Request: Locate every row below that contains the word "Open", and copy each of those rows in full.

>> begin Input records

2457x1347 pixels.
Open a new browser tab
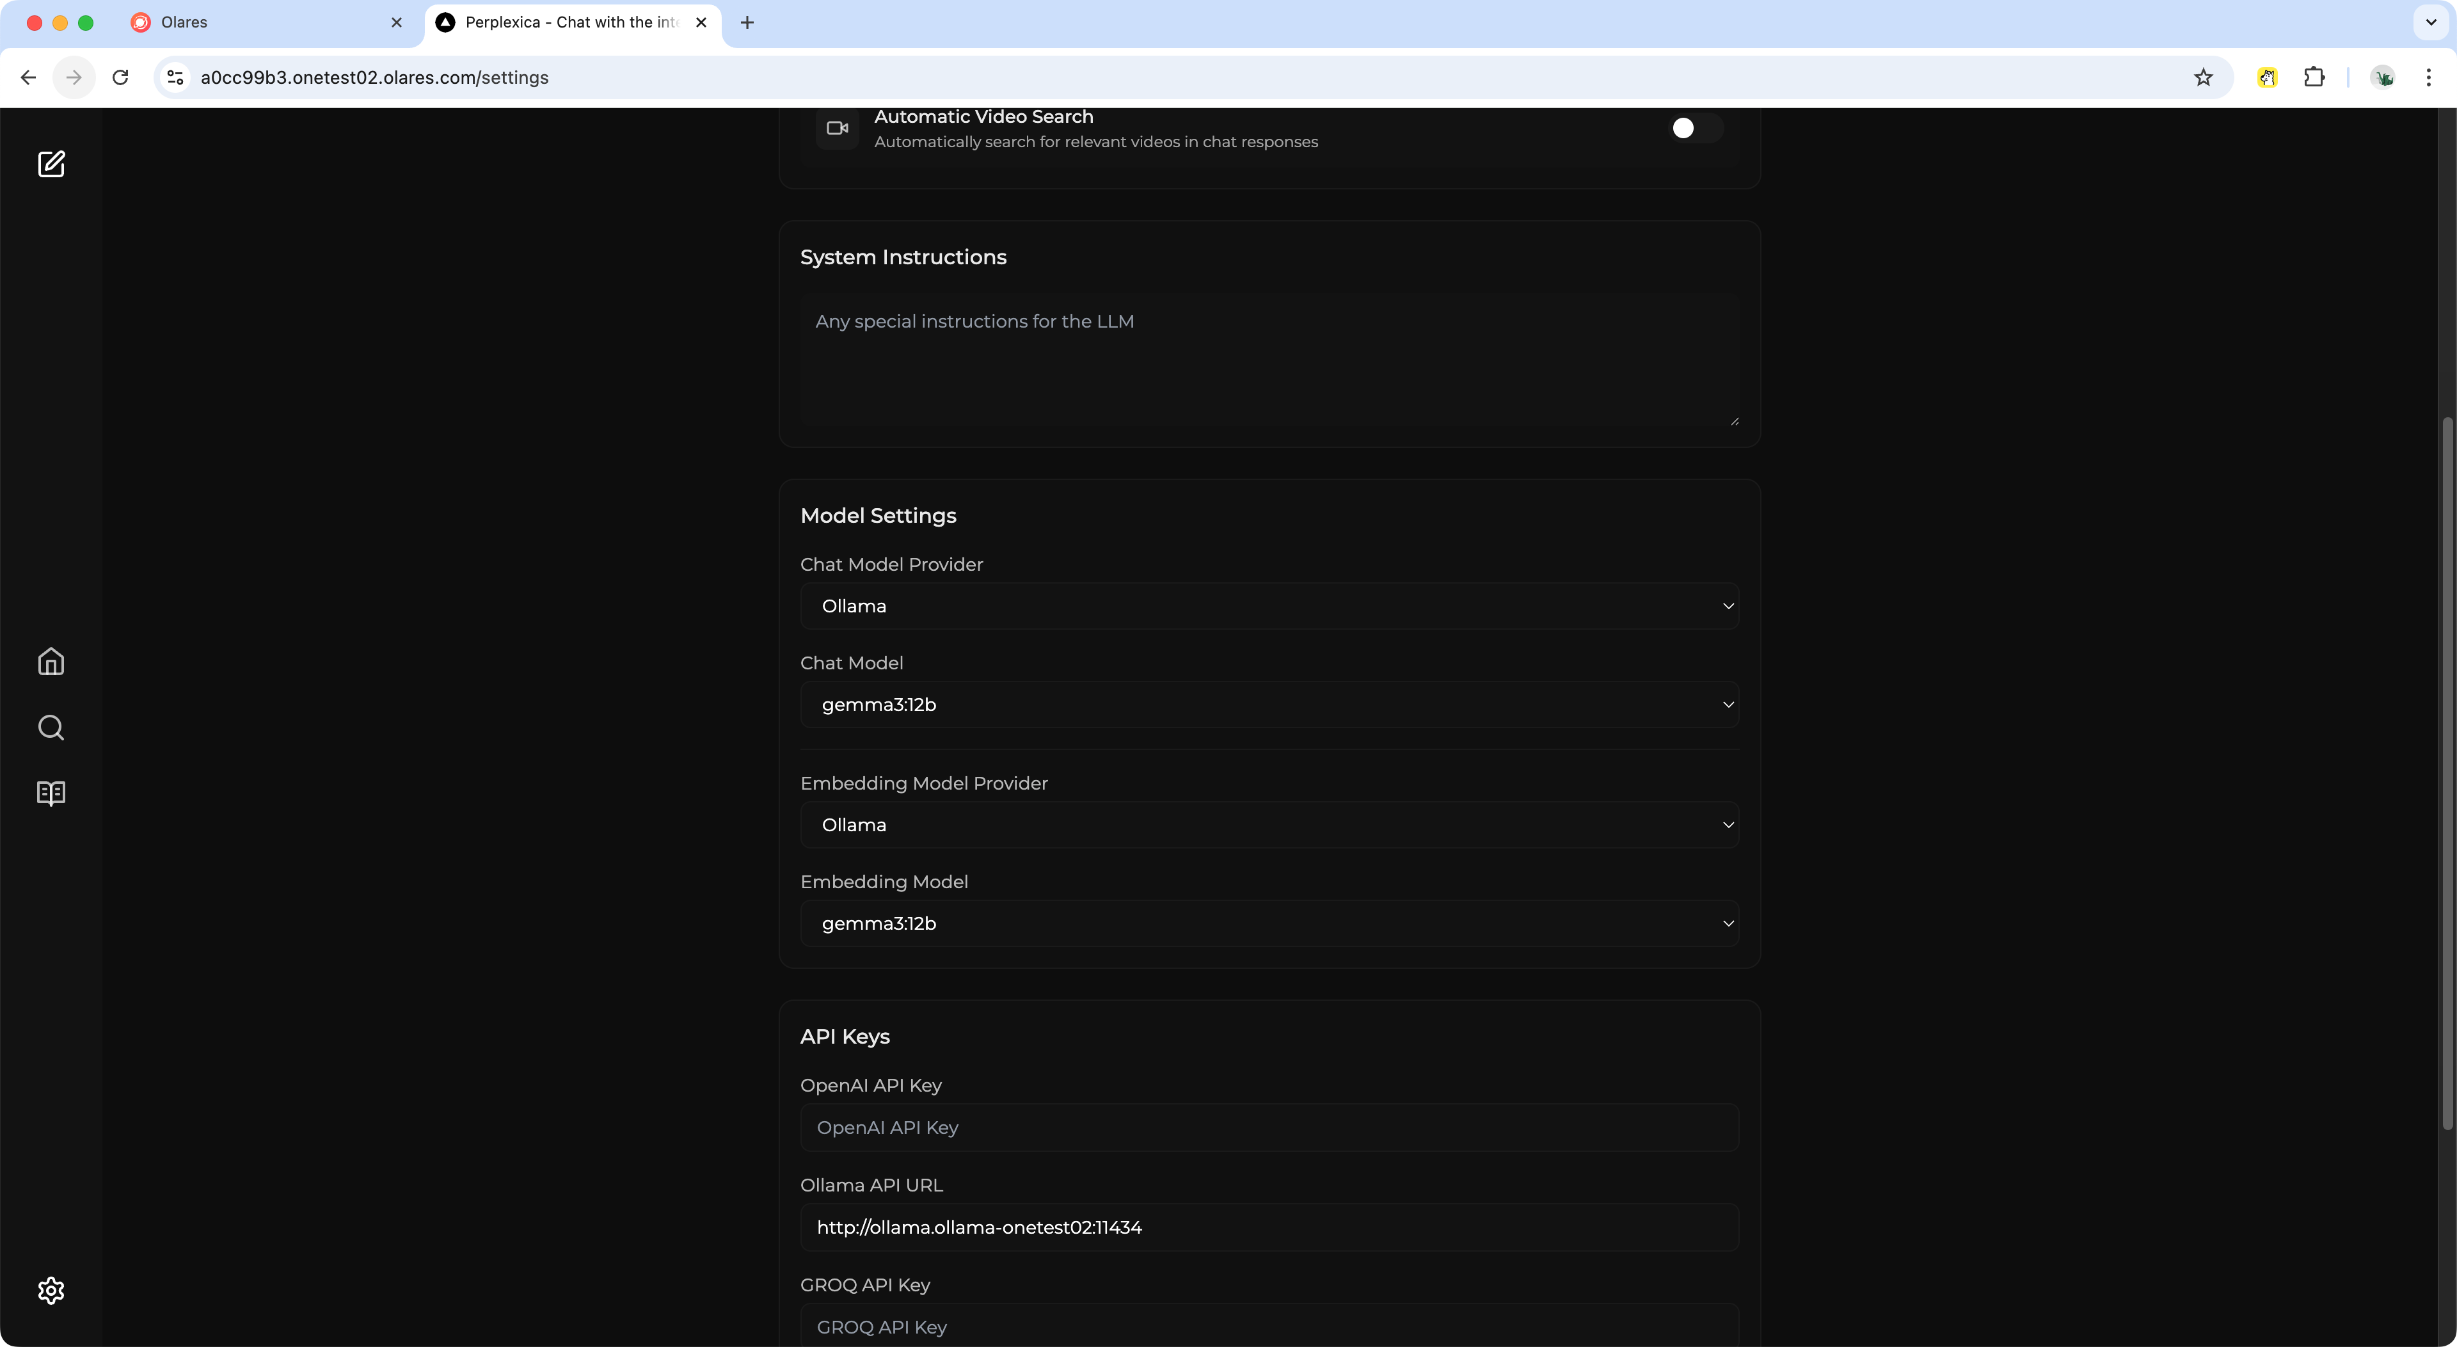pyautogui.click(x=747, y=22)
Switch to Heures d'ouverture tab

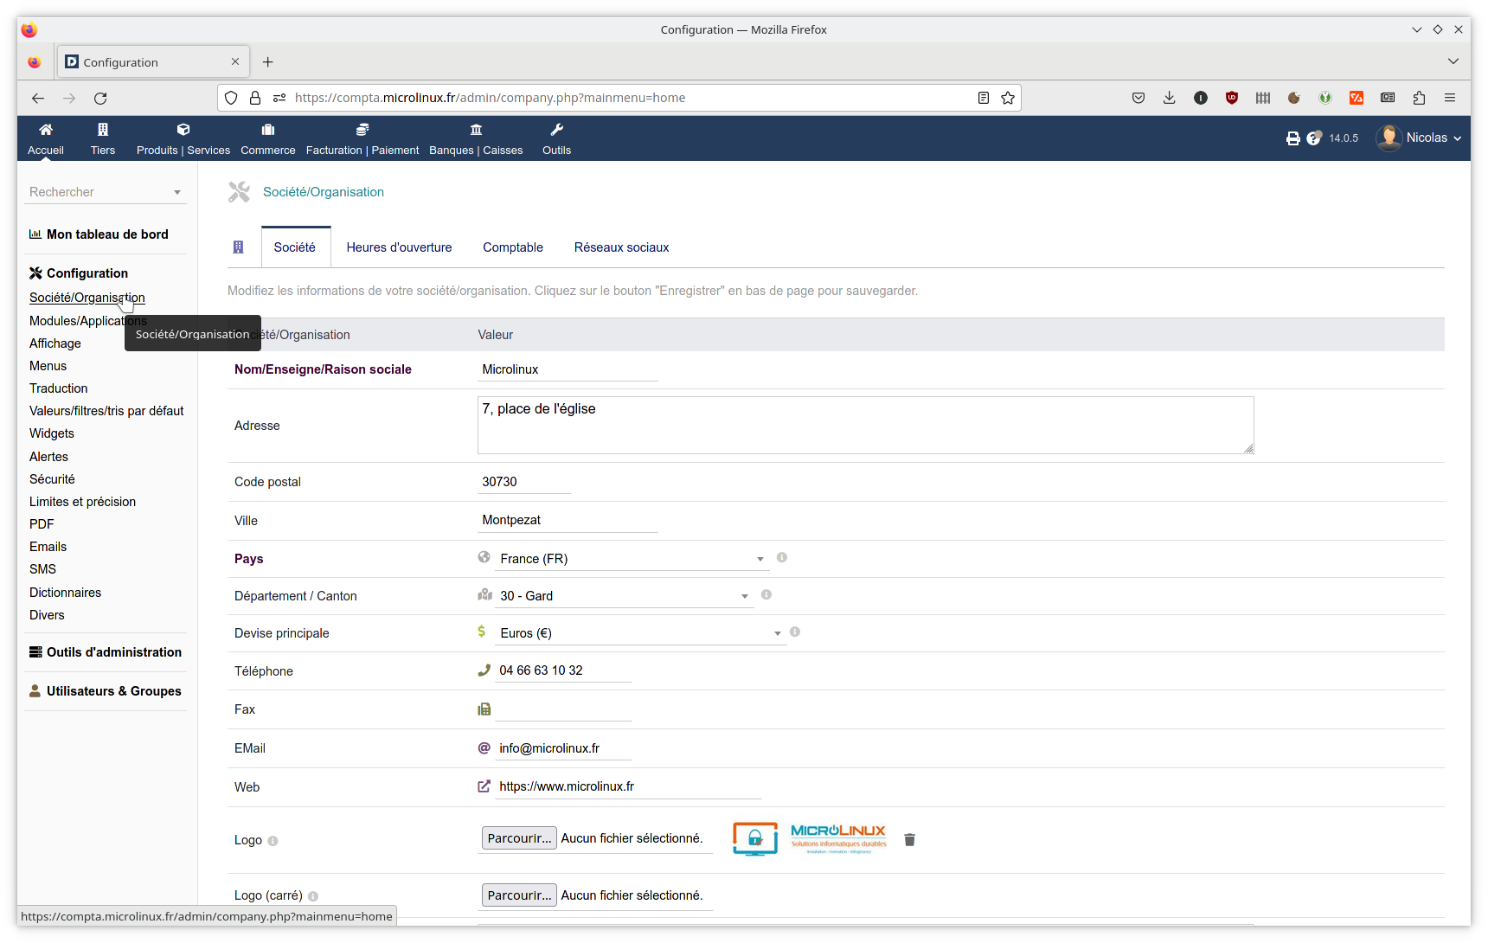pos(399,247)
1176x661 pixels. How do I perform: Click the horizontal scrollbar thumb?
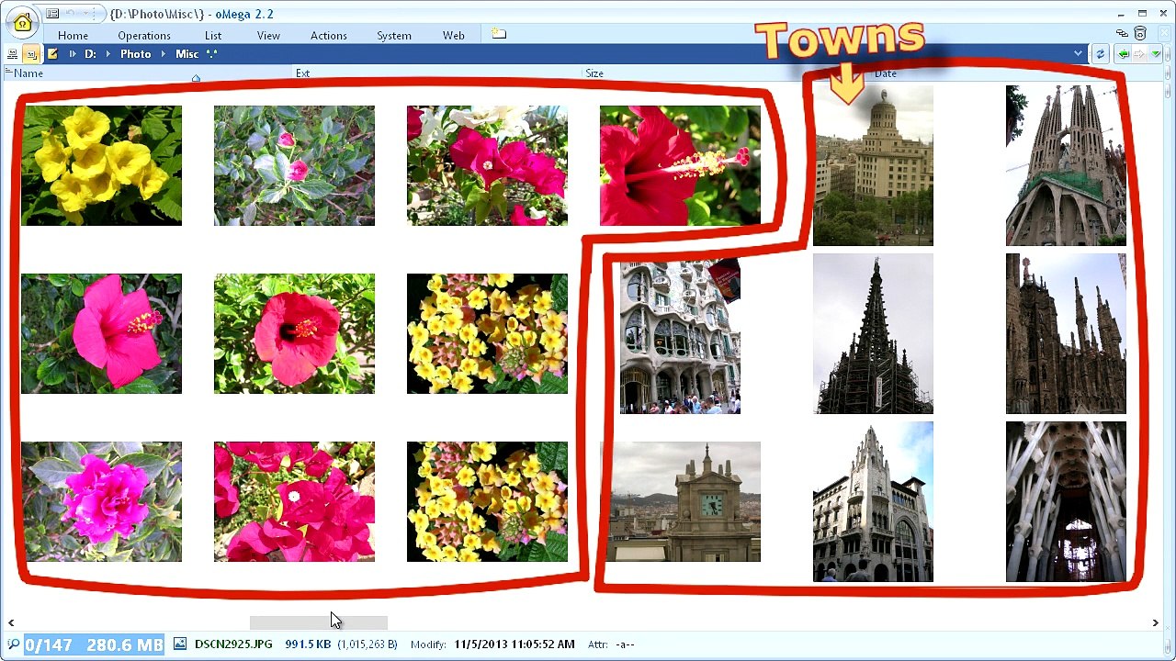[x=318, y=622]
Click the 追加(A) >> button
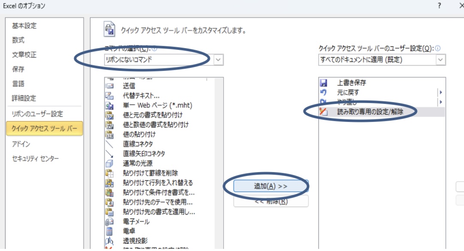The image size is (464, 251). (x=271, y=186)
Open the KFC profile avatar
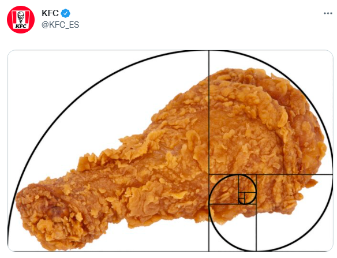 (21, 20)
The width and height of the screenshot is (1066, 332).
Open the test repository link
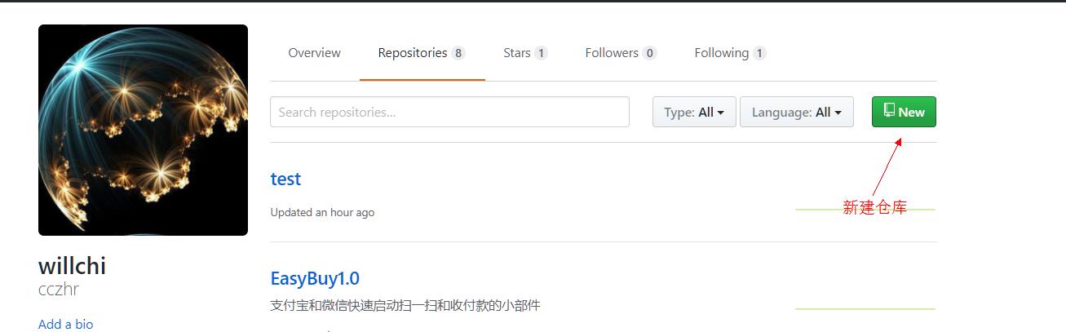[x=285, y=179]
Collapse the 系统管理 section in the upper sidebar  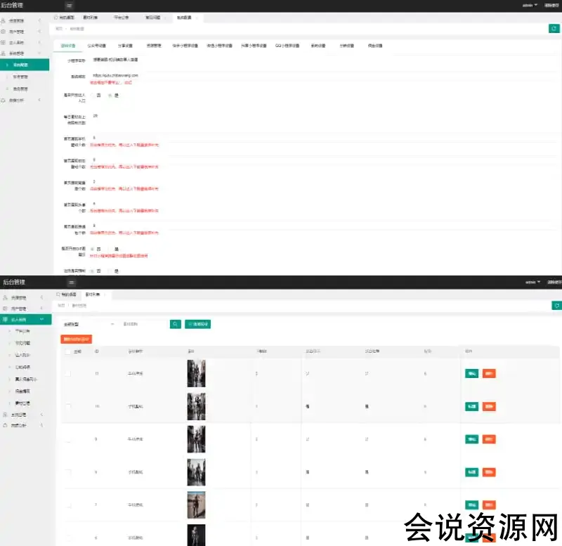39,53
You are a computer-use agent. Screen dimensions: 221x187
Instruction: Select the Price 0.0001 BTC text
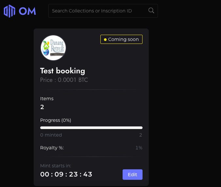64,80
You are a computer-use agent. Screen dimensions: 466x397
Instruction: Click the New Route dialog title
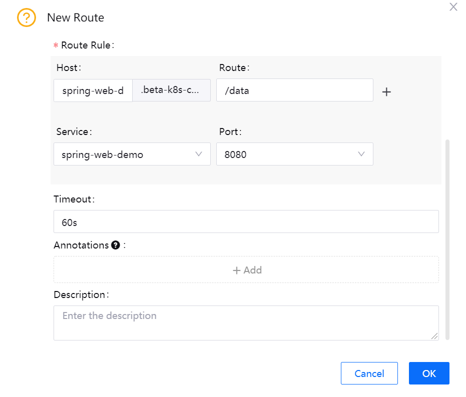[x=76, y=18]
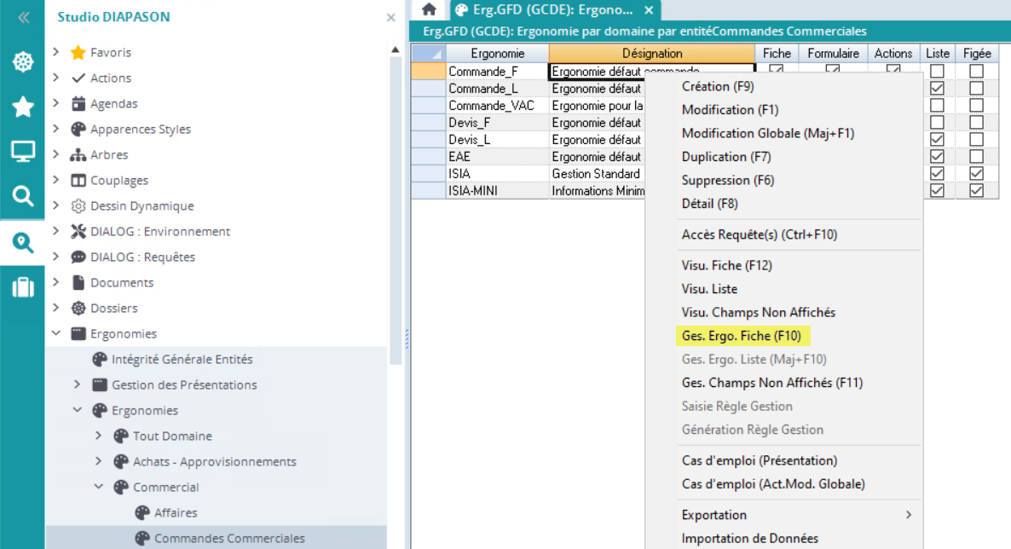
Task: Open Exportation submenu in context menu
Action: click(713, 515)
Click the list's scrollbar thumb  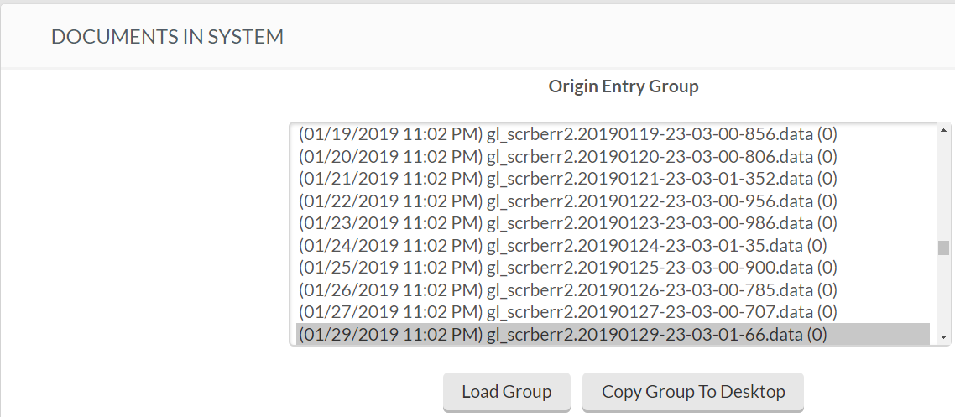tap(943, 248)
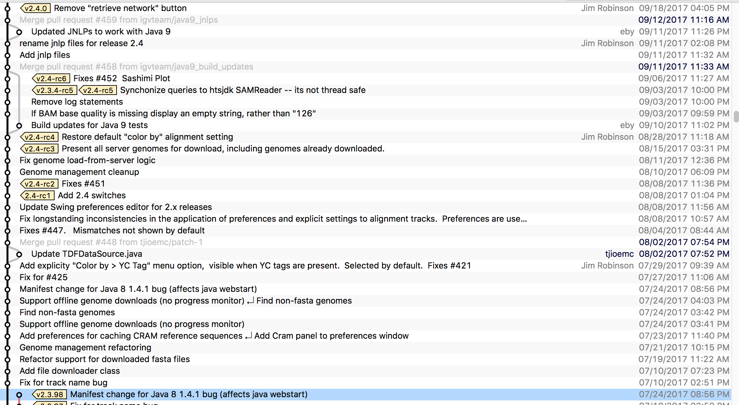Click the v2.3.4-rc5 tag badge
739x405 pixels.
point(54,90)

>> end Input records

Complete response:
Open a new browser tab
Open the KFC profile avatar
Open the test repository link
Task: Open Exportation submenu in context menu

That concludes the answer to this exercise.